Records supplied>
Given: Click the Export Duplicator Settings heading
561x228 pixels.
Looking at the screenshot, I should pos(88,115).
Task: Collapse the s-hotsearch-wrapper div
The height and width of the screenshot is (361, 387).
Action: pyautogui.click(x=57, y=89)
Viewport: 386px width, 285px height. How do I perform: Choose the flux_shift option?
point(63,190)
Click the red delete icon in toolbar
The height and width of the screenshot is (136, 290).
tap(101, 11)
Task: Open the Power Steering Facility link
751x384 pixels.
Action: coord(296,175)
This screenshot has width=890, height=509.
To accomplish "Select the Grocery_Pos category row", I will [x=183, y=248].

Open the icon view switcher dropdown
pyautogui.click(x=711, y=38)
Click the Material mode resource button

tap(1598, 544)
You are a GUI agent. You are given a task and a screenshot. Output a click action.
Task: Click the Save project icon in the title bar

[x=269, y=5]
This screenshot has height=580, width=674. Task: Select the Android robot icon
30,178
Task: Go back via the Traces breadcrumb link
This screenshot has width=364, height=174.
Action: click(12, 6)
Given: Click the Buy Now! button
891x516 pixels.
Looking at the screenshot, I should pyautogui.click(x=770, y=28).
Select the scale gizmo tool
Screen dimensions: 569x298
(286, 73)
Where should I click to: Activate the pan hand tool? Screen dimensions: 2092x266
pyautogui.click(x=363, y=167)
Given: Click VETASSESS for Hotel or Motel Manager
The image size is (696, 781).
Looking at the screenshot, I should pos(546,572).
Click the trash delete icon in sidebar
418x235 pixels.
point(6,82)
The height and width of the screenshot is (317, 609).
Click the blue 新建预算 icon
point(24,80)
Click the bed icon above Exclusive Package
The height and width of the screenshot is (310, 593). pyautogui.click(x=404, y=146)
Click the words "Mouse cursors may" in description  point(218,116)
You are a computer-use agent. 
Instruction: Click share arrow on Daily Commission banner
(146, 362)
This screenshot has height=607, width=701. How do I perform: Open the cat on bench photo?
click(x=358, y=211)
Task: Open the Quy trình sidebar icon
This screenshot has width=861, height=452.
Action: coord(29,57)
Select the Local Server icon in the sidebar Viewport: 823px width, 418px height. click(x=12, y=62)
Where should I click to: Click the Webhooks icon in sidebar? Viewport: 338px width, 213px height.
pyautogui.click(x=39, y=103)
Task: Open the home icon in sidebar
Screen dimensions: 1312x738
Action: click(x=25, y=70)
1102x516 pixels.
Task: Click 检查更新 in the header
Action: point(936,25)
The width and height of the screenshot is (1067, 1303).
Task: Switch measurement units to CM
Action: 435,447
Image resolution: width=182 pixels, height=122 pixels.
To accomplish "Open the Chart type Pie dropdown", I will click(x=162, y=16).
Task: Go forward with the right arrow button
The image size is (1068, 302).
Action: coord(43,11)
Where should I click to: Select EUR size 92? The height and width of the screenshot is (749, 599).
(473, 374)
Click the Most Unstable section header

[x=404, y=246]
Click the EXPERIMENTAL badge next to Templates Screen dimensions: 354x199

What to do> In the entries above, find each line with the word "accomplish" and copy it.

Final answer>
To accomplish "Select the Grocery_Pos category row", I will [x=183, y=248].
To accomplish "Open the Chart type Pie dropdown", I will click(x=162, y=16).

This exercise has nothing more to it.